Shaky Madam

Life in a small mountain town means it’s not unusual to be recognized. But to hear my name when dressed up in an ostentatious ruby dress and black fishnet stockings, a magenta-and-bubblegum-pink-boa draped across my back and over my elbows, a cerise silk ribbon tied around my throat and vermilion lipstick—to look nothing like myself, yet stand out in kodachromatic vividity whilst hearing my name was abnormal.

I’d been rushing to Town Hall, the streets full of traffic forced to wait for the jaywalkers, the sidewalk swamped with oglers unable to enter the stores overflowing with sweaty, dehydrated bodies, wallets opening and closing, a crush of consumption.

I turned to the sound of my name again and saw my boss; he and his wife stared at me agog, the hustle of tourism flowing around us.
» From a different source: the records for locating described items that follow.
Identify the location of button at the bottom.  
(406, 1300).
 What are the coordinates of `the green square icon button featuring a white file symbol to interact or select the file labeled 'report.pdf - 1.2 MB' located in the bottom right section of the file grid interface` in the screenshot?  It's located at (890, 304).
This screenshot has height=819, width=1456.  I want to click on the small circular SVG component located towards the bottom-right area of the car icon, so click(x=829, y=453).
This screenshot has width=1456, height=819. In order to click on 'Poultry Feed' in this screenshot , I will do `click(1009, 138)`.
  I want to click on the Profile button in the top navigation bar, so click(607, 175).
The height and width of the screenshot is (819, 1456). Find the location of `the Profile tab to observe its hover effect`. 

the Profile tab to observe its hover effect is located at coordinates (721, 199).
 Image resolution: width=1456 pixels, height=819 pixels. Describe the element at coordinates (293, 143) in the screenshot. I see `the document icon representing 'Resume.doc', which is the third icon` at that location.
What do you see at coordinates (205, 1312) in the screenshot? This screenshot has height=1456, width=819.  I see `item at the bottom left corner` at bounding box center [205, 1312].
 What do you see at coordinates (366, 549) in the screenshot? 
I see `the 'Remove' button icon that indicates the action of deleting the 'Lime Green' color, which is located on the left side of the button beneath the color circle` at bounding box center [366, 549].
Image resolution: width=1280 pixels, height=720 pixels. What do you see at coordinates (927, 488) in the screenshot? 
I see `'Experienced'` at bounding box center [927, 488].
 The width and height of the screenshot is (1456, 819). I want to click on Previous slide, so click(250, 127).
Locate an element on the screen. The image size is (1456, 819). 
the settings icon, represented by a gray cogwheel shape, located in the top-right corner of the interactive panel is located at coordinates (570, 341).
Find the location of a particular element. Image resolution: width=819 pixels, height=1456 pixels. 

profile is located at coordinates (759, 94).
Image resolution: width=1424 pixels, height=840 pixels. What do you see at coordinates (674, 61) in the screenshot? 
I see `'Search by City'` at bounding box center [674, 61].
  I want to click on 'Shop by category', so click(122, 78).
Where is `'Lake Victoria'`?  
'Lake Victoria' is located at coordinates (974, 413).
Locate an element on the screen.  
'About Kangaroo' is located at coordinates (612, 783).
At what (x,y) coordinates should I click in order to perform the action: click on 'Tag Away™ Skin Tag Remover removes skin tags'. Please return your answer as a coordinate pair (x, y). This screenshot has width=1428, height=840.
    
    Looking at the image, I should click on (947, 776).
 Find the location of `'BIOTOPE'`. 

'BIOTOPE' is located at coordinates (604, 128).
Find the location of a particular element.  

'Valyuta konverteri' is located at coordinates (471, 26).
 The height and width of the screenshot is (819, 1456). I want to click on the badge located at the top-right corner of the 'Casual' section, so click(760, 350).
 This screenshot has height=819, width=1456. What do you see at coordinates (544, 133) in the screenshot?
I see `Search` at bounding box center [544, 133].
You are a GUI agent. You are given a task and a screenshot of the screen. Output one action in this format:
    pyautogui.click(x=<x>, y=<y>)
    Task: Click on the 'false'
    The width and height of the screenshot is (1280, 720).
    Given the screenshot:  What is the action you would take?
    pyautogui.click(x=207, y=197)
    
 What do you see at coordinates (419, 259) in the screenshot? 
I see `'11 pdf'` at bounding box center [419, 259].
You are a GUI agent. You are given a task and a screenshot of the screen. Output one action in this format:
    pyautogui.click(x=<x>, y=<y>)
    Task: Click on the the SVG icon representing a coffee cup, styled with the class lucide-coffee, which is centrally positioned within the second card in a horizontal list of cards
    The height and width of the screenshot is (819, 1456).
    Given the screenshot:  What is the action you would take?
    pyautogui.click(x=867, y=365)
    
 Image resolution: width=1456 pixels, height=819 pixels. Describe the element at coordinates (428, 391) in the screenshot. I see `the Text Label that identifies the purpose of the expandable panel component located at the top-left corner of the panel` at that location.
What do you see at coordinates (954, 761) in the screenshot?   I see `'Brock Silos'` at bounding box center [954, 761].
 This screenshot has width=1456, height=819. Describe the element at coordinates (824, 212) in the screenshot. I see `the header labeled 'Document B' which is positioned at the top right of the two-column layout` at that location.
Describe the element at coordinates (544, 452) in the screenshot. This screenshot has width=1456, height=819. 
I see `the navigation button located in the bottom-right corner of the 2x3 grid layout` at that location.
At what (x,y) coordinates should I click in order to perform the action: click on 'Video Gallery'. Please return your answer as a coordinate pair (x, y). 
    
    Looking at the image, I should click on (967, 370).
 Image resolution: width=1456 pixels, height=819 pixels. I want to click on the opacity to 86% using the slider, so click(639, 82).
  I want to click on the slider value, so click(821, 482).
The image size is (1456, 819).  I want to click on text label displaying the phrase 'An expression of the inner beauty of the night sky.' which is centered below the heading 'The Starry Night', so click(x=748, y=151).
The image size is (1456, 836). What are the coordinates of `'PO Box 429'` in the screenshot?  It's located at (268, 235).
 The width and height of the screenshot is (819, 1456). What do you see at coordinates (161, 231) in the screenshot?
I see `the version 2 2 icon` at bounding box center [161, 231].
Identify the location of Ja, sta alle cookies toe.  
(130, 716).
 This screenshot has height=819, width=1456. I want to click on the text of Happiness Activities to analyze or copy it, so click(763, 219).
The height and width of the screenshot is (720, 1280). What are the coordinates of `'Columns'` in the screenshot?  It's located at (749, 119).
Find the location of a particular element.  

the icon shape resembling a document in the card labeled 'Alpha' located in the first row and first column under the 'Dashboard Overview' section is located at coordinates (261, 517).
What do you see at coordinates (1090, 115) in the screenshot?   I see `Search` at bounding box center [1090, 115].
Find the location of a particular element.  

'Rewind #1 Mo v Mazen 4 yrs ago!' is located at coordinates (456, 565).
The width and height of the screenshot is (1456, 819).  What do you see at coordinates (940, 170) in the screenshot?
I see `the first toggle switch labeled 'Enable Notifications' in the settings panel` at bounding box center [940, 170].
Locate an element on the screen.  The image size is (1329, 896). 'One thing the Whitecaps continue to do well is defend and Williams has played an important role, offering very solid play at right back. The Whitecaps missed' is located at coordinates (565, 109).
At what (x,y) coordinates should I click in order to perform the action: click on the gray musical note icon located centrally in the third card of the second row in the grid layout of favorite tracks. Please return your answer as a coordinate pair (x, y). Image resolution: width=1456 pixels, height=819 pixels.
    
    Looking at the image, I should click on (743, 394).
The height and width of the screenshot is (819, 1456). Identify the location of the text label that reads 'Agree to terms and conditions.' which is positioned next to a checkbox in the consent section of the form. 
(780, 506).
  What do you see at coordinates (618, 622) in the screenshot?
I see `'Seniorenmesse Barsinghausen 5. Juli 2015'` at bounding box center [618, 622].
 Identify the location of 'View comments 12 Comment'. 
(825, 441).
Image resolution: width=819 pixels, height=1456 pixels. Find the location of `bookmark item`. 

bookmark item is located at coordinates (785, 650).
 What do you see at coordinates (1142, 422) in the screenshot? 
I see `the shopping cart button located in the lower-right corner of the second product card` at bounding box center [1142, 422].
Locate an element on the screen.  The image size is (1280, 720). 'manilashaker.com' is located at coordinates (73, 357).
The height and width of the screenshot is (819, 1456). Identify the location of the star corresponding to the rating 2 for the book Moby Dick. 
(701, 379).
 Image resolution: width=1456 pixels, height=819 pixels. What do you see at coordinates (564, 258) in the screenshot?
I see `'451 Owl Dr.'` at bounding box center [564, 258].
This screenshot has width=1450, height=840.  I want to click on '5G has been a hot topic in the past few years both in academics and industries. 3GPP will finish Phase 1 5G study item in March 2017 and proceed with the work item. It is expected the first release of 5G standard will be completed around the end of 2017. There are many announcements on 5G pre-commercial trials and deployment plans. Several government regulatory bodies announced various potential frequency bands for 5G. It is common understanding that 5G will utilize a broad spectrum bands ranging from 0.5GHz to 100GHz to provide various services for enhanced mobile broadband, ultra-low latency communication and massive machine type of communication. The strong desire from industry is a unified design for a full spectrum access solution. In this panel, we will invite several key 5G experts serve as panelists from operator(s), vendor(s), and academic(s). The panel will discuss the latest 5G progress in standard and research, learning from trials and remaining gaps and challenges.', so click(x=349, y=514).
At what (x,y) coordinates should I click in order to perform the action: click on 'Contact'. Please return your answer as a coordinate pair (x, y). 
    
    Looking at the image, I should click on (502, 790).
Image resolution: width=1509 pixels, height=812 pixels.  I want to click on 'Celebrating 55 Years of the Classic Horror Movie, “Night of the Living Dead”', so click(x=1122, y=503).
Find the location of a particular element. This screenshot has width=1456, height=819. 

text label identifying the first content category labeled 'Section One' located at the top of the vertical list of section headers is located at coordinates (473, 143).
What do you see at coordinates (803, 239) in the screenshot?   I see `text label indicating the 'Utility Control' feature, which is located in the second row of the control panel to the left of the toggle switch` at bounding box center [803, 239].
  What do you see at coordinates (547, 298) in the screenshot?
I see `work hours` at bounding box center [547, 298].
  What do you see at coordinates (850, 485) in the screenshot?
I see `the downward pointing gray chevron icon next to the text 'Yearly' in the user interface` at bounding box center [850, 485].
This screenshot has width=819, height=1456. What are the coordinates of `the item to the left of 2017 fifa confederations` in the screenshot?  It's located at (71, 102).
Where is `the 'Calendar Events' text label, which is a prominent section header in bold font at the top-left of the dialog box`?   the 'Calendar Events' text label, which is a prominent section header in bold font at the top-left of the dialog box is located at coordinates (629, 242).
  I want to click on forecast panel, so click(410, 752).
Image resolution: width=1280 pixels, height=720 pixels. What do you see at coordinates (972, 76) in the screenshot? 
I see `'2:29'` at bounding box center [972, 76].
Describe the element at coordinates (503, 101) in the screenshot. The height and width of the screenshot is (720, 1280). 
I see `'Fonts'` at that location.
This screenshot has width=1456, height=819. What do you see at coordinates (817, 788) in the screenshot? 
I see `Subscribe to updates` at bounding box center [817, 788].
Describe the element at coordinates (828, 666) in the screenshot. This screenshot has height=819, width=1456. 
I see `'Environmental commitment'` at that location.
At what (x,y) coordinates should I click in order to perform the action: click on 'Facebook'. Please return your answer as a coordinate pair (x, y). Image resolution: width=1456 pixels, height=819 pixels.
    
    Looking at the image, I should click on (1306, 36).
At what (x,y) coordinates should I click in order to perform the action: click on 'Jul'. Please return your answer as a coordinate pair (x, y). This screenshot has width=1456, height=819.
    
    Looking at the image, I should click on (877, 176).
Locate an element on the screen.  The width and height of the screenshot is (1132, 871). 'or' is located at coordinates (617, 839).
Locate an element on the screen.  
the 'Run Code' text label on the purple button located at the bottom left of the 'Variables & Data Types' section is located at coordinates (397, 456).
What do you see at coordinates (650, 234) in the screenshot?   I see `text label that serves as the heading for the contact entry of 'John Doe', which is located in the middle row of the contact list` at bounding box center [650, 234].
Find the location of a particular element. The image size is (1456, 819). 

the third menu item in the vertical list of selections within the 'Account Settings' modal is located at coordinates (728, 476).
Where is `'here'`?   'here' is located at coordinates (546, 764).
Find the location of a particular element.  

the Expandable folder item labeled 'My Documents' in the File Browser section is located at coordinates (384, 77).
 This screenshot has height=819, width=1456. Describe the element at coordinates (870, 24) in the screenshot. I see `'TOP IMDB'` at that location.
I had a momentary flash of what they must be going through seeing me, the woman who doesn’t know how to do her hair or wear make-up, the woman always in slacks, now looking like the madam from any western imaginable. I gave them my biggest, fakest smile, and winked. What could I do? I’d agreed to play this role three days a week, every weekend, for a month, and I’d do my best.

“I’m late for the show!” I said, “Come see it if it’s not sold out.” I waved and click-clacked away down the sidewalk at a clip, the jaunty feather in my hair threatening to come loose at any moment.

He can’t fire me for what I do outside of work, right? I thought, zipping along as best I could, “excuse me!” and “pardon me!” and “come to the Melodrama!” escaping my lips repeatedly as I made my way down the final block. A pause for a quick moment as someone with a camera insisted on a photo; I bawdily crook up my knee and the skirts of my dress, drape my arm around their shoulders. The moment the shutter snaps, I’m off.

Finally arriving at Town Hall, the ticket booth still on the porch, I could hear “Oh my darlin’ Clementine” coming off-key from inside. The sing-along was nearly over but I wasn’t too late. “We sold out!” I’m told as I hustled by giving a thumbs-up before stopping inside the doorway, allowing my eyes to adjust from the glare of a cloudless fall day to the shuttered windows and air-conditioned interior, the stage ahead of me lit as professionally as an off-Broadway production.

Not only were we sold out, it was standing room only. Thank god, I thought. It was hard enough finding the nerve to do this for a good cause, even harder in a near-empty theater. Unfortunately, there would be no way to quickly nor discreetly edge around the room; I’d have to walk right up the aisle.

There was modest clapping before a woman called out, “And now we’re going to finish with She’ll Be Coming ‘Round the Mountain!” As the piano cued up, and before I could lose my nerve or my lunch, I trotted up the aisle clapping my shaking hands in time, occasionally rubbing the feather boa along a gentleman’s shoulder in passing.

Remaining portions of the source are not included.